__Stored data__.
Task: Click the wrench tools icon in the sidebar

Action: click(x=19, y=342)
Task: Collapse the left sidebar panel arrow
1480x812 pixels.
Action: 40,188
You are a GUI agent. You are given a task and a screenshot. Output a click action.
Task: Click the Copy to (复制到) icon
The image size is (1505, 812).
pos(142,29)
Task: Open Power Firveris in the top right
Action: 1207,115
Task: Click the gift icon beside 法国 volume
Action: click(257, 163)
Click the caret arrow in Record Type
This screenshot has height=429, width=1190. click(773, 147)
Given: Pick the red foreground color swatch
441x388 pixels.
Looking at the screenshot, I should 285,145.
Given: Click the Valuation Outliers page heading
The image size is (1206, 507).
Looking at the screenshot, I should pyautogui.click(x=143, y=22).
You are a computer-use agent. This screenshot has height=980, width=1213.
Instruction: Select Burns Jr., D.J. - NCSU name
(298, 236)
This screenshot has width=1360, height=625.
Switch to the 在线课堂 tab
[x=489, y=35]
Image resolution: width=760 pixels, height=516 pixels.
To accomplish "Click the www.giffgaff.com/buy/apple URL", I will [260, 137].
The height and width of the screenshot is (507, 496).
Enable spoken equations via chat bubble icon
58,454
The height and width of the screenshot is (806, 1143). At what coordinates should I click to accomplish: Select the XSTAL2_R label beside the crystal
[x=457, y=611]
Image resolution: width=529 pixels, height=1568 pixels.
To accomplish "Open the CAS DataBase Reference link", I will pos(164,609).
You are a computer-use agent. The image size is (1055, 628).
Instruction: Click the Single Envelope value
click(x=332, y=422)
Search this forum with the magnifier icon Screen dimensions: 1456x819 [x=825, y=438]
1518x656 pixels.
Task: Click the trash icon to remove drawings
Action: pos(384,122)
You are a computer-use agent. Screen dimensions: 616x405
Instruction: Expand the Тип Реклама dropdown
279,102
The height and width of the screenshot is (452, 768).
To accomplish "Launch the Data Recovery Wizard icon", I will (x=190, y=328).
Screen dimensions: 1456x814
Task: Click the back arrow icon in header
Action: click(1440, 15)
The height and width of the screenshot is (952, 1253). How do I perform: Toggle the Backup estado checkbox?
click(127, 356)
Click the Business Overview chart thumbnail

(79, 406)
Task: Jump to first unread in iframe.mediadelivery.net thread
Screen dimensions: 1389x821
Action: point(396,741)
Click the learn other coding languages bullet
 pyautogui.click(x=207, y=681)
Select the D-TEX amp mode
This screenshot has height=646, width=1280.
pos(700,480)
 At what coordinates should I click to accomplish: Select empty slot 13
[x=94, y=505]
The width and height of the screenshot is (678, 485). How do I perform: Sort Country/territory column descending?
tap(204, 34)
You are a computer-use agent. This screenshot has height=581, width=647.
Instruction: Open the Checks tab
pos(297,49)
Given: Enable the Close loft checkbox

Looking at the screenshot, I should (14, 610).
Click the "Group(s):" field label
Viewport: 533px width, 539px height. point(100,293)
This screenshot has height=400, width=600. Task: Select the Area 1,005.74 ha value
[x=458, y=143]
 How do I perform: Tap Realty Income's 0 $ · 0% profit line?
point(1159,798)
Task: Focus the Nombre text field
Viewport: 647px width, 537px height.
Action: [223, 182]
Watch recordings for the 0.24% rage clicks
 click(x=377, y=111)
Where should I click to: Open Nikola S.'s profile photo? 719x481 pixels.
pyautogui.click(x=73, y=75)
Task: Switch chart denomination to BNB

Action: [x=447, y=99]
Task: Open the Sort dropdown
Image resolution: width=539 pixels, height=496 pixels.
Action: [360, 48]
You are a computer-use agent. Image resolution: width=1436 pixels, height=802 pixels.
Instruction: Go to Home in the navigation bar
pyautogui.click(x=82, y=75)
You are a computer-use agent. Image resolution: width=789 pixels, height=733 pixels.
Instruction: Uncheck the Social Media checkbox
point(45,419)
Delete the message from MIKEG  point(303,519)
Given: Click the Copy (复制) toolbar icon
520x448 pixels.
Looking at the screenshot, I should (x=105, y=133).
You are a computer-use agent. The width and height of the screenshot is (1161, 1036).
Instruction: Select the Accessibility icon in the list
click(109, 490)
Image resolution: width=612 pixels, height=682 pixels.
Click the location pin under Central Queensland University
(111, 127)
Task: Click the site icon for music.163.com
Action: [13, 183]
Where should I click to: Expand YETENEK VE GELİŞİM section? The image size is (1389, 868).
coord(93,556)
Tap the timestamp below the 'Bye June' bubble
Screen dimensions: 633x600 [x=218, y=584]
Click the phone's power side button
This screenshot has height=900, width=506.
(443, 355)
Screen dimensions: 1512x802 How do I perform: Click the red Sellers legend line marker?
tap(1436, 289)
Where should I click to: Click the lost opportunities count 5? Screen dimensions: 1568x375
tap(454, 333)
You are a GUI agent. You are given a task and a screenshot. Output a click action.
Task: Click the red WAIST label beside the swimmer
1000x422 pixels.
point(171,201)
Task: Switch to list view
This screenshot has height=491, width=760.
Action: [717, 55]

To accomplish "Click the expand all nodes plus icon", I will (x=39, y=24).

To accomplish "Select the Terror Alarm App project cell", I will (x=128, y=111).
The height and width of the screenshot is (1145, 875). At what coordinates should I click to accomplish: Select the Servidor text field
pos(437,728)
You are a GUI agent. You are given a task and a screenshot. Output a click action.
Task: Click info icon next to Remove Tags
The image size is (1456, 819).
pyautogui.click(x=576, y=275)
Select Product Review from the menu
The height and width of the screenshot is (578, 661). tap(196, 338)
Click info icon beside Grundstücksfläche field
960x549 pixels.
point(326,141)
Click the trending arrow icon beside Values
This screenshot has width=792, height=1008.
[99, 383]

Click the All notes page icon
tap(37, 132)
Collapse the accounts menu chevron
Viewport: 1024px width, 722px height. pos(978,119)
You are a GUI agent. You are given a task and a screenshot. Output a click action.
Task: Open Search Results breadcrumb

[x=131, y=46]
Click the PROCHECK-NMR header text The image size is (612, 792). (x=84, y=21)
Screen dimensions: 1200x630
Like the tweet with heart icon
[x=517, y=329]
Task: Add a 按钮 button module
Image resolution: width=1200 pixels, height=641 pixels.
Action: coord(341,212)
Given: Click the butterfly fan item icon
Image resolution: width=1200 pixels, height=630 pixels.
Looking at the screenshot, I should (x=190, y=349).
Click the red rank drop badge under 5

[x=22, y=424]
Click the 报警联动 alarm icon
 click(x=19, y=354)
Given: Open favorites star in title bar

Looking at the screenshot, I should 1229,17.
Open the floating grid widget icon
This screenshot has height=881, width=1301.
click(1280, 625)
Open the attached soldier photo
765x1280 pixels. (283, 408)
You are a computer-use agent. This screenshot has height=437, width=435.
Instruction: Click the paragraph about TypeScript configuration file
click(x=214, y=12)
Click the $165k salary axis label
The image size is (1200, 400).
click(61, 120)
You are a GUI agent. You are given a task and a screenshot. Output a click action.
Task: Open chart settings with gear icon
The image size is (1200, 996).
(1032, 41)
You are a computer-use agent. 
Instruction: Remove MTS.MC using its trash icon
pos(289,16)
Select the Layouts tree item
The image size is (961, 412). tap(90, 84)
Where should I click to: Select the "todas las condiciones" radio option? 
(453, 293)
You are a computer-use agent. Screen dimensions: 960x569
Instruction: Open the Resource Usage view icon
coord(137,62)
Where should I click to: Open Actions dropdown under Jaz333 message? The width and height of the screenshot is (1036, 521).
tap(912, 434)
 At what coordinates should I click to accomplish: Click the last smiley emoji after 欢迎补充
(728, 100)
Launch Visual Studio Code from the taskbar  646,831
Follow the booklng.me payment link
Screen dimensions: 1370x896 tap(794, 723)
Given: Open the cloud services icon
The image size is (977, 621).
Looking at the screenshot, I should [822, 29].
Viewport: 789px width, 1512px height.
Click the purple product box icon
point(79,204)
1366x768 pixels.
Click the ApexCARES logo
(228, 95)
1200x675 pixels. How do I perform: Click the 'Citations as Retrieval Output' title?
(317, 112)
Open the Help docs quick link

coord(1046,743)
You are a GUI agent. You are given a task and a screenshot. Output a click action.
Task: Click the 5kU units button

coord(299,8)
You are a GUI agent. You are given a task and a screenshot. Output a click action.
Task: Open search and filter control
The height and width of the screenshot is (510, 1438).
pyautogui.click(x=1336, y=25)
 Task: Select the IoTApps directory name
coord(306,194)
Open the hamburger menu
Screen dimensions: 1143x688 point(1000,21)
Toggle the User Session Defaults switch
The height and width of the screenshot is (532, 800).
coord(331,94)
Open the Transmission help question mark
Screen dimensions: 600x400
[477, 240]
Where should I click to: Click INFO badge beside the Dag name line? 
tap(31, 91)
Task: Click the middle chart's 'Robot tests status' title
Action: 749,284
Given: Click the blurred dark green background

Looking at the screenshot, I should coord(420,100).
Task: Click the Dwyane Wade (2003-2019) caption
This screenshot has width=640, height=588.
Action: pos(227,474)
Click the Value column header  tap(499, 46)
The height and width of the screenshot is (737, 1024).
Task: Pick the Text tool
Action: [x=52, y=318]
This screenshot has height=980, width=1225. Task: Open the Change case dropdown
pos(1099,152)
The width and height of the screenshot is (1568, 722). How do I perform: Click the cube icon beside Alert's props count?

__PROBLEM DESCRIPTION__.
Leave out every line above except those from the line with "Click the location" up to and including the line with "Task: Switch to list view", and copy those exactly.

__OUTPUT FOR THIS TASK__.
Click the location pin under Central Queensland University
(111, 127)
Task: Click the site icon for music.163.com
Action: [13, 183]
Where should I click to: Expand YETENEK VE GELİŞİM section? The image size is (1389, 868).
coord(93,556)
Tap the timestamp below the 'Bye June' bubble
Screen dimensions: 633x600 [x=218, y=584]
Click the phone's power side button
This screenshot has height=900, width=506.
(443, 355)
Screen dimensions: 1512x802 How do I perform: Click the red Sellers legend line marker?
tap(1436, 289)
Where should I click to: Click the lost opportunities count 5? Screen dimensions: 1568x375
tap(454, 333)
You are a GUI agent. You are given a task and a screenshot. Output a click action.
Task: Click the red WAIST label beside the swimmer
1000x422 pixels.
point(171,201)
Task: Switch to list view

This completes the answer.